+++ DATA PROVIDED
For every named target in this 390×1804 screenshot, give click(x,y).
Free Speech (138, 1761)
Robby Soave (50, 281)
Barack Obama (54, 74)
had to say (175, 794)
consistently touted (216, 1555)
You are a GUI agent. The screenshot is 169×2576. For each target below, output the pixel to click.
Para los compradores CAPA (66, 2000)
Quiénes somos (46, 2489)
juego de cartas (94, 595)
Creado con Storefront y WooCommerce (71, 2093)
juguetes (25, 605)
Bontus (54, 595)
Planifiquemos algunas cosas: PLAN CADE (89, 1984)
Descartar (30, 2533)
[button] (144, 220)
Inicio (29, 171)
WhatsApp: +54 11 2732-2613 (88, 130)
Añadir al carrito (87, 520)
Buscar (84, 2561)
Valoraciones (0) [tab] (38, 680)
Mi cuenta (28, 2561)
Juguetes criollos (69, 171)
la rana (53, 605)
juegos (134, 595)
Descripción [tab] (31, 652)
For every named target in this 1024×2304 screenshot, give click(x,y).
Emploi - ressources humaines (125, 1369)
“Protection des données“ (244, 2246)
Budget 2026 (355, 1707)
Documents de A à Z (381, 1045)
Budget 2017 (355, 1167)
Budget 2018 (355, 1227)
++++++
- TO DO
From the very first line of the records down to the line with "You are a GUI", please write out each line exactly, including both ends and no other lines.

- WORKED SOLUTION
For every named target in this 390×1804 screenshot, give click(x,y).
Free Speech (138, 1761)
Robby Soave (50, 281)
Barack Obama (54, 74)
had to say (175, 794)
consistently touted (216, 1555)
You are a GUI agent. The screenshot is 169×2576. For each target below, output the pixel to click.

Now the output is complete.